Now in its thirteenth year, A.A. has 1,200 chapters including outposts in Canada and Latin America, and is winning about 1,000 new members a month, according to the February issue of Time. Supported by donations from members, it has no offices, no dues, no big funds. Members are pledged to help all other alcoholics, but give assistance only when called upon. Anonymity is an important rule of the organization, in order that new members may be encouraged to join.

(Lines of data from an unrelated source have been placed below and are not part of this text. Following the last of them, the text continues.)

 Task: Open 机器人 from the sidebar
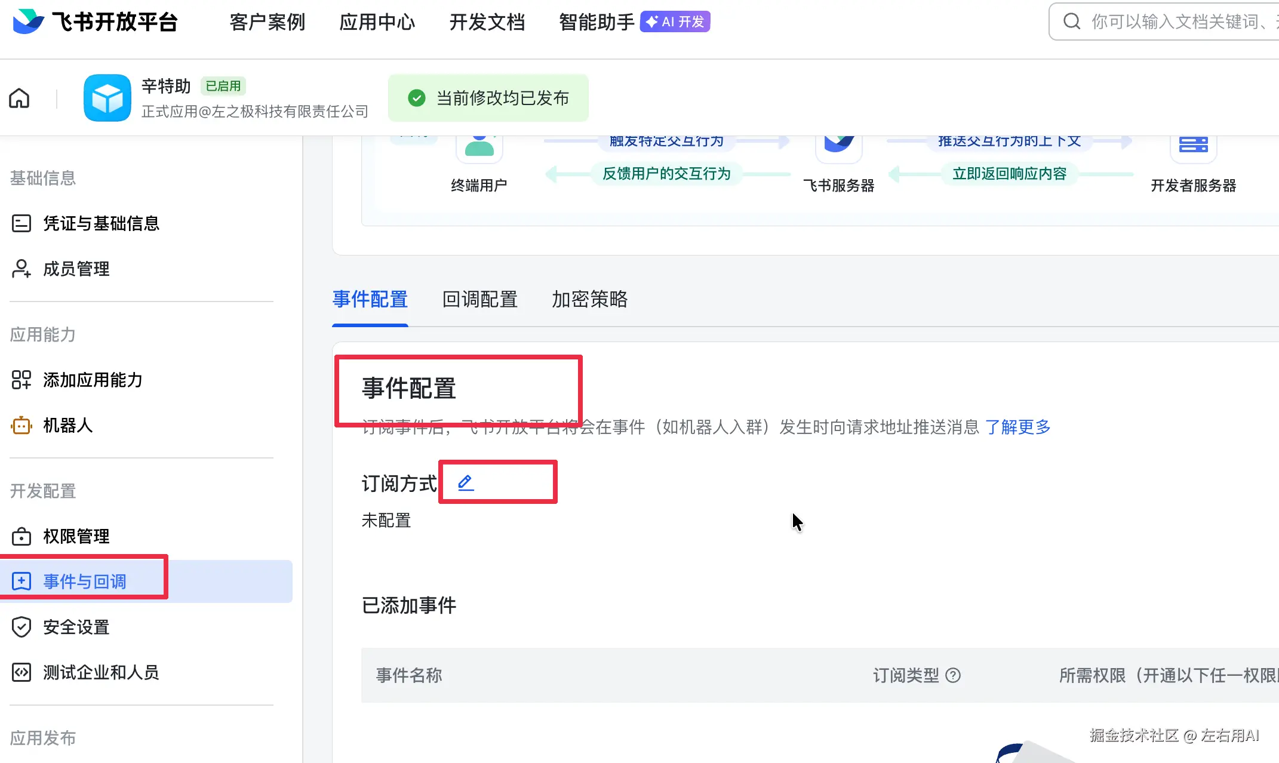(67, 425)
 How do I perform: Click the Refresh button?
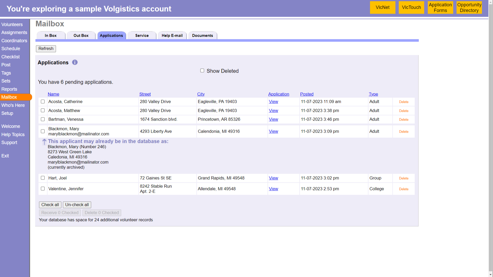tap(46, 48)
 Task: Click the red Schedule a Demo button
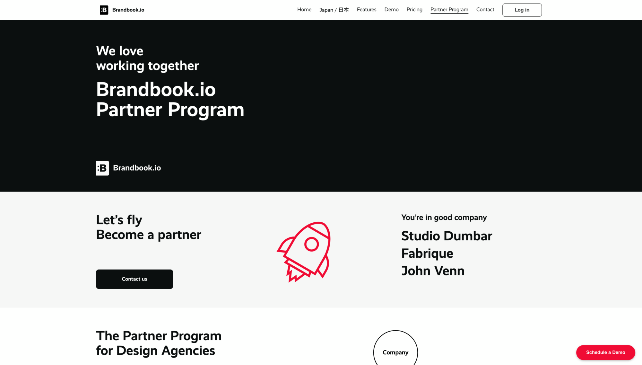point(605,352)
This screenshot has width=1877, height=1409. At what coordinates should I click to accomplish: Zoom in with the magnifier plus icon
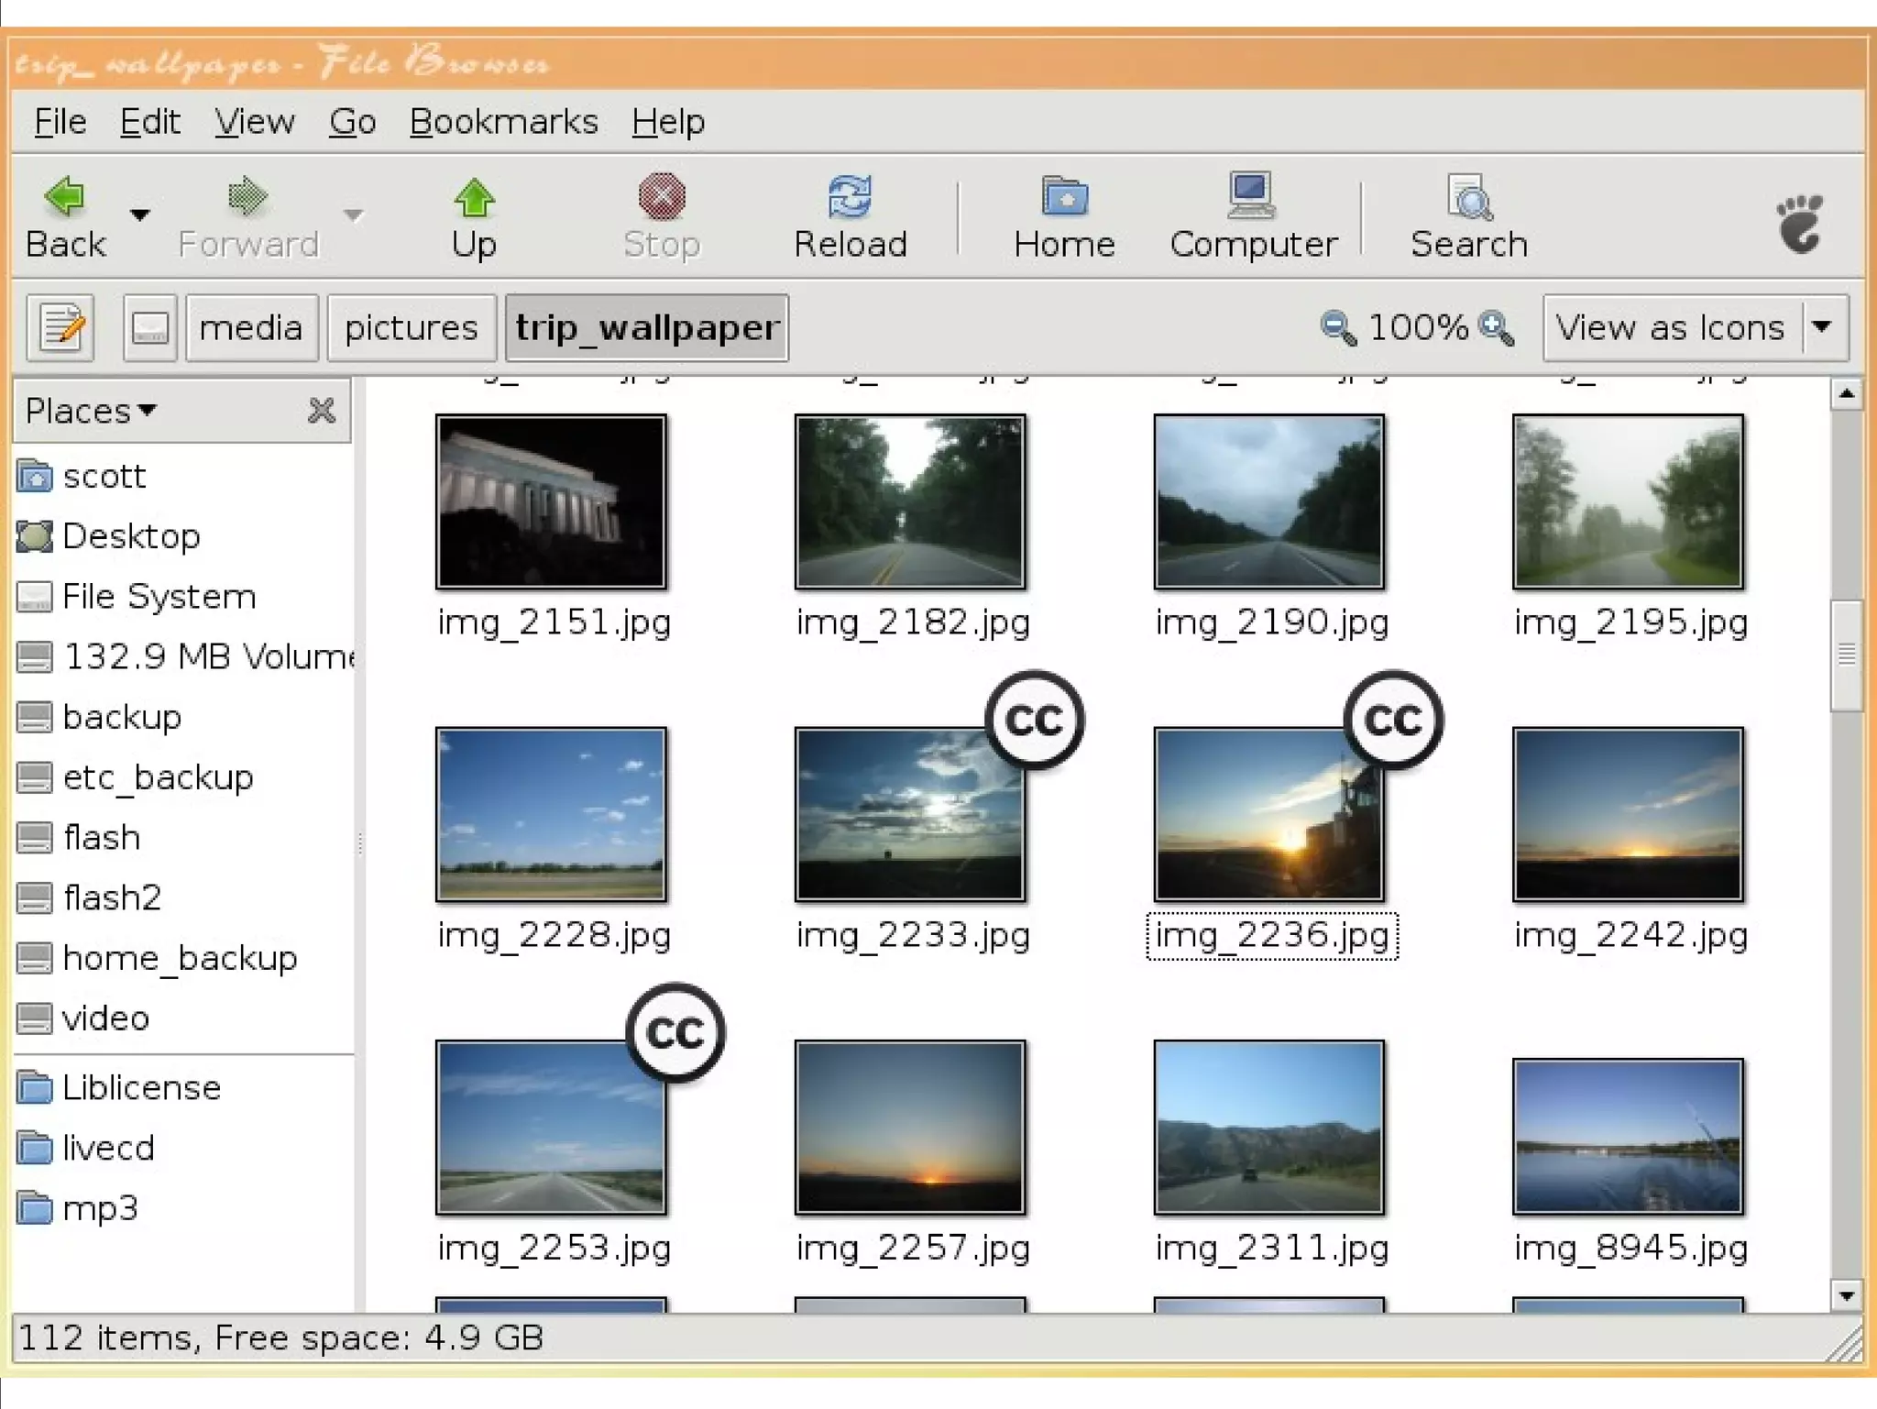[1496, 328]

Of its members, some 50 per cent have stopped drinking entirely after joining, 25 per cent have succeeded after one or two slips. By contrast, all but 5 per cent of alcoholics were formerly considered hopeless of cure, according to the Time report.
Yale Plan
Hopeful news for the nations alcoholics, who now number an estimated 750,000, is the success of the Yale Plan Clinic at Yale University. Eighty percent of those who continue through the full period of treatment at the clinic recover, Dr. Howard W. Haggard, Yale physiologist, declared recently in an address before the Washington Committee for Education on Alcoholism.
The clinic is operated on an out-patient basis, with a small staff consisting of a psychiatrist, a social worker, a secretary, and a part time physician. Hospital facilities of near-by hospitals are utilized when necessary.
The small cost of the treatment given at this clinic – averaging $68 a case – is stressed in an article in Wisconsin Welfare, written in support of this type of care. By contrast, the article points to the high costs of the usual method of dealing with alcoholics, citing a study by William Oldigs, chief probation officer of Milwaukee County. The study found that a major percentage of the inmates of the county House of Correction were excessive drinkers.
The actual cost of keeping an alcoholic at the House of Correction for ninety days was computed at $218.51, and of keeping a family of four on relief during the period, at $380.85 – an average of $599.36 per case.
Steps
Six states have set up commissions to study the problem of alcoholism, reports the American Journal of Public Health. In six other states, proposals are under way to set up commissions or other programs for the study of this disease.
Nineteen local citizen committees have been formed in eleven states and Washington, D.C. to educate the public in understanding alcoholism as a public health problem, the National Committee for Education on Alcoholism announced recently.